The most common cause is that the file is an image-based PDF or a scanned document with no embedded text, and Limit OCR is preventing full OCR processing. Try disabling Limit OCR and re-running the workflow. Also confirm the file type is in the supported formats list.

Scan resolution and document quality directly affect OCR accuracy. For best results, ensure source documents are scanned at 300 DPI or higher. Heavily compressed images, low-contrast text, or handwriting may produce inaccurate results regardless of settings.

Verify that the path provided to File Path or Folder Path is correct and that the workflow runtime has read access to the target location. If the path is dynamically sourced from an upstream node, inspect that node’s output to confirm the field is populated correctly.

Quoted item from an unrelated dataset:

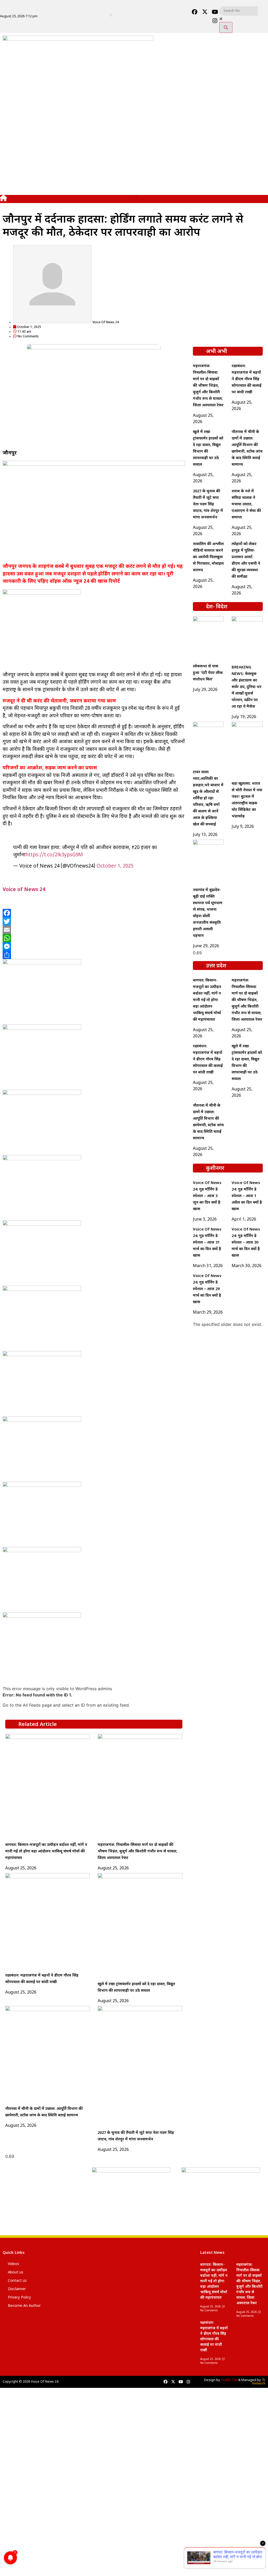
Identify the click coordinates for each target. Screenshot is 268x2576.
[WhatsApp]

The node only processes file types in its supported formats list. Files with unsupported extensions are skipped. Review the folder contents and confirm that all files requiring processing use supported formats.

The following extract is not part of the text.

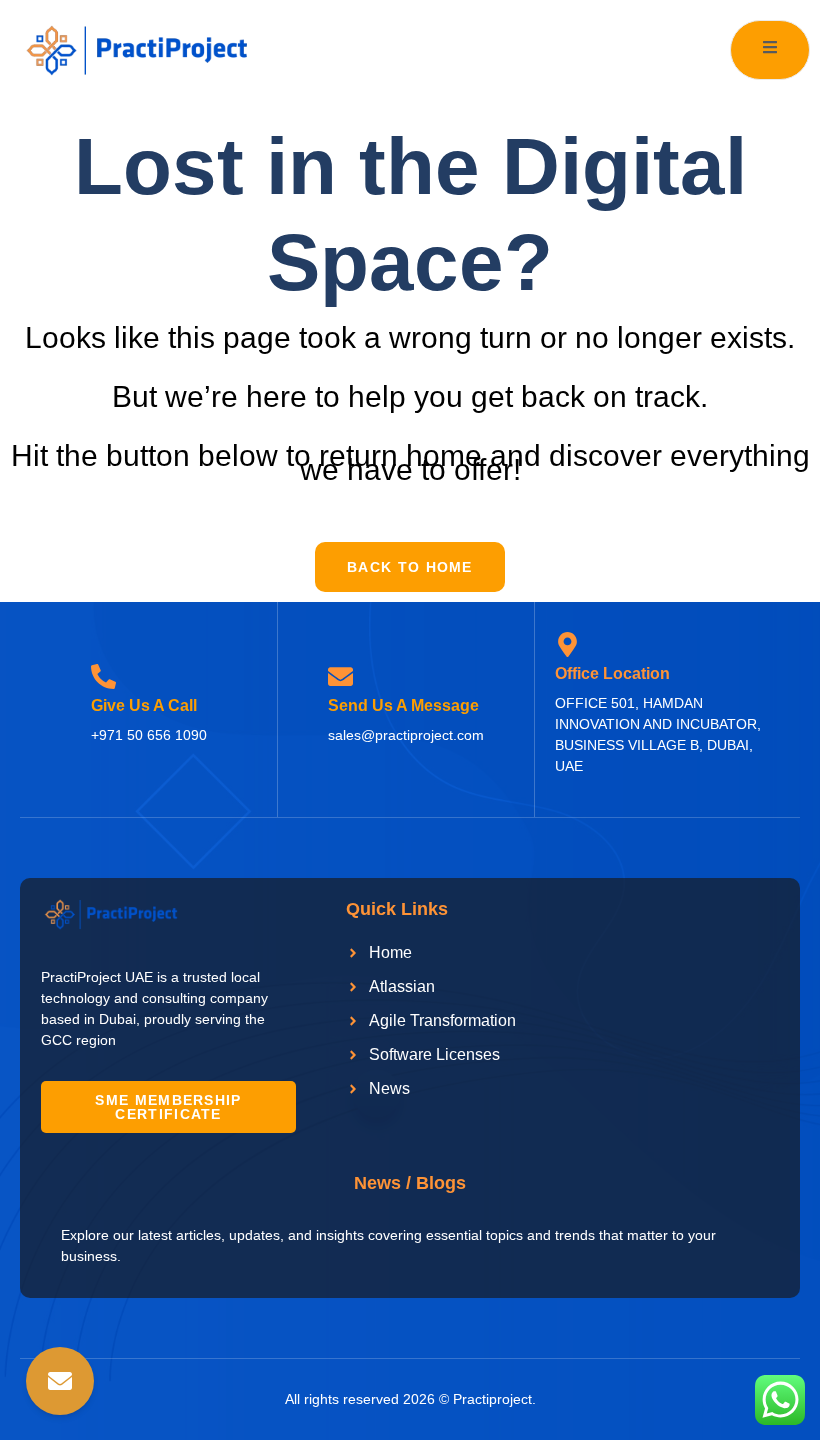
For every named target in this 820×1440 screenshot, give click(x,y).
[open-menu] (770, 50)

Remove File After Processing deleted a file unexpectedly

Section titled “Remove File After Processing deleted a file unexpectedly”

This toggle is irreversible once executed. If files were deleted unintentionally, disable this toggle and restore files from backup. Always verify workflow behavior in a test environment before enabling this toggle in production.


  • Given: invoice.jpg with Limit OCR = On - Expected: Extracted text produced with faster but potentially less detailed OCR results.
  • Given: Folder containing 3 PDFs with Option = Return result column only - Expected: Output array of three records, each containing extracted plain text for one file.
  • Given: DOCX file with embedded text with Limit OCR = Off - Expected: Full text content of the document extracted accurately.
  • Given: File path pointing to a nonexistent file - Expected: Error indicating the file was not found.

  • ConvertBase64ToFile - Produces binary files from Base64 strings that can then be processed by this node.
  • String Operation - Can clean and format the extracted text output from this node.
  • Set Transformation - Can filter or reshape the output records produced when processing a folder of files.
  • Custom Script - Can apply custom parsing logic to the raw text extracted by this node.